Llamas, Nanotechnology and the Search for a Cure for Parkinson’s Disease

The Lundbeck Foundation is a research-focused foundation that is a major driver of neuroscience innovation. The Foundation, which is the largest shareholder of Lundbeck and owns 70 percent of the company, annually provides approximately $100 million in research grants, the majority going to brain research projects. We’re spotlighting innovative research funded by the Foundation and highlighting neuroscience pioneers who are working to advance understanding of the brain and brain diseases.

Today, there is no cure for Parkinson’s disease. With funding from the Lundbeck Foundation, Daniel Otzen, professor at the Interdisciplinary Nanoscience Center (iNANO) at Aarhus University in Denmark, is hoping to change that through an innovative research project using nanotechnology. Nanotechnology is the study and manipulation of matter at incredibly tiny sizes, and it holds great potential in medical research. 

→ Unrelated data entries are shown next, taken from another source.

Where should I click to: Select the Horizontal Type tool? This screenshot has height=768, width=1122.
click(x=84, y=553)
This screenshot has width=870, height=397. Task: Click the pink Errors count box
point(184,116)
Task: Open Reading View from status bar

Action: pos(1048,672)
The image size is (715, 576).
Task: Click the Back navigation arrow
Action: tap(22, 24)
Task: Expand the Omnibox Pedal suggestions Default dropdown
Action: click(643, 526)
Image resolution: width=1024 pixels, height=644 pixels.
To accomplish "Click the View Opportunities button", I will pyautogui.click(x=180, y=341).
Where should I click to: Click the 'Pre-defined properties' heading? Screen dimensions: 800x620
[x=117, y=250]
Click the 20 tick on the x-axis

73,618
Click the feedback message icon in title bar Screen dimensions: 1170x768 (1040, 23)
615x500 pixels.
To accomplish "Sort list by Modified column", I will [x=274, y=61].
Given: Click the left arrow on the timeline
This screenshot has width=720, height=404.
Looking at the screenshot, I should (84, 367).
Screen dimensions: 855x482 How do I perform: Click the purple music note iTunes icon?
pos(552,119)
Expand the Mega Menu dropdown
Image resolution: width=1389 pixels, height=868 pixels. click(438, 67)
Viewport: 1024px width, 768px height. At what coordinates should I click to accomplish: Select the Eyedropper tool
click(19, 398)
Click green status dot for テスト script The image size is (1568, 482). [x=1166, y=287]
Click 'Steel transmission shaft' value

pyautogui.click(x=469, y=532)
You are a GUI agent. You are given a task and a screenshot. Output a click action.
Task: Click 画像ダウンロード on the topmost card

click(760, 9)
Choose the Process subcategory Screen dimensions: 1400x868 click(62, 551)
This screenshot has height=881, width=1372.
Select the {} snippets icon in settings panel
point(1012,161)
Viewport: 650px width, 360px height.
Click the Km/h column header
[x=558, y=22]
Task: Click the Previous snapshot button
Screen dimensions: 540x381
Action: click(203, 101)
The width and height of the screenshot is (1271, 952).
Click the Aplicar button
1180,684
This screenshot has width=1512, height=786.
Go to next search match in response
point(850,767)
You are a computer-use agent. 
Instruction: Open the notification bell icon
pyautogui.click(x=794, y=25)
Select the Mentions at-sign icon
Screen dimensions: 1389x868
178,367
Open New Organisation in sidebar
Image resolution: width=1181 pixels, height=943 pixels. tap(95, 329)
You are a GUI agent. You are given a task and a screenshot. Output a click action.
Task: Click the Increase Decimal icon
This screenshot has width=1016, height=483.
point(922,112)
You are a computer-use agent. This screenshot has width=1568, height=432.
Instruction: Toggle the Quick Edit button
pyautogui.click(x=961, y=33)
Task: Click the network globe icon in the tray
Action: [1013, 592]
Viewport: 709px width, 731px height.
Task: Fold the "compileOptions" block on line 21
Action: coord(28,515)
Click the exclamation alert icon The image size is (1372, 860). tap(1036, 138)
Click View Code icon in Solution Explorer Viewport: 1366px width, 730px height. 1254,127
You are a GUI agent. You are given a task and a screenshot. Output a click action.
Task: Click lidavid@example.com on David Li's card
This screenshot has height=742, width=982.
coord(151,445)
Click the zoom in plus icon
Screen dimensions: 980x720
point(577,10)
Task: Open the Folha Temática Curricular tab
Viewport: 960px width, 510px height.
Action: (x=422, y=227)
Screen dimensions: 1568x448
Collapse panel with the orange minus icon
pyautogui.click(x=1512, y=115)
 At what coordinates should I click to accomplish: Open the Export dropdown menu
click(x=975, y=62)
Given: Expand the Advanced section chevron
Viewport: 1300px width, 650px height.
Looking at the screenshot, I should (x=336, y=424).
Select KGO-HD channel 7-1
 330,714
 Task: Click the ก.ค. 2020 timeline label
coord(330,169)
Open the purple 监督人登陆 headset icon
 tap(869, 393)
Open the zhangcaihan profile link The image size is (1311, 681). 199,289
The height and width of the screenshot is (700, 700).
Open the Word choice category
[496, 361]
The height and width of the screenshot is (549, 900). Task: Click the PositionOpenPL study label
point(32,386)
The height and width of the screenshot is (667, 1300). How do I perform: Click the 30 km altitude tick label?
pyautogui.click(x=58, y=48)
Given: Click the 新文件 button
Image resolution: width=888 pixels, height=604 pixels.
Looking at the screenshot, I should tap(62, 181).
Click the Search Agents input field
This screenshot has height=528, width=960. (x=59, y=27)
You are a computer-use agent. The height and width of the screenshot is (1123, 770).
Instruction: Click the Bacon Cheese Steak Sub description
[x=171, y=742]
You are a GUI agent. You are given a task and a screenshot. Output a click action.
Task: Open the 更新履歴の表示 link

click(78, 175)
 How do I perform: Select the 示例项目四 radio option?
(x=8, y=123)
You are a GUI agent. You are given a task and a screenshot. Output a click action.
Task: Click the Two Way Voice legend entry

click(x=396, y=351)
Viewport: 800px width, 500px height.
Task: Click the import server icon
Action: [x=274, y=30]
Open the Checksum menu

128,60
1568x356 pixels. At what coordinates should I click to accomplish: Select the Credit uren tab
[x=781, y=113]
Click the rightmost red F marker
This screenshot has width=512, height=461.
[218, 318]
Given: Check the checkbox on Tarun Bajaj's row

“Our goal is to find a cure for Parkinson’s disease, or at the very least slow the progression of the disease,” he says. Otzen heads a research group that is investigating and developing several molecules that can detect aggregated alpha-synuclein, a protein believed to play a major role in Parkinson’s disease.

“Alpha-synuclein [can] aggregate in the brain and this somehow leads to the death of many different neurons, leading to Parkinson’s disease,” Otzen explains. “We – like so many other researchers – want to understand this and stop it. Controlling and preventing aggregation could be a real game changer for people living with – or at risk of – Parkinson’s disease.”

Nanobodies from alpaca llamas
Otzen’s research tackles the problem of alpha-synuclein aggregation through various approaches, which together make up what he calls a “massive onslaught” to fight Parkinson’s disease. “We will try to develop as many different binder molecules as possible that can detect these alpha-synuclein aggregates,” he says. The hope is that the binders can either detect aggregates in human tissue or block aggregates from binding to other targets in the cell – or both. The potential binders include monoclonal antibodies, peptides selected by phage display, modified RNA aptamers and small molecules.

One of the more fascinating approaches is the use of miniaturized camelid (alpaca) antibodies called nanobodies. These are more than ten times smaller than conventional antibodies, making them more stable and easier to manipulate. “We already have promising results from several of our efforts and are confident that we will soon have a versatile armatory of different ‘missiles’ that can be used in different contexts,” Otzen says.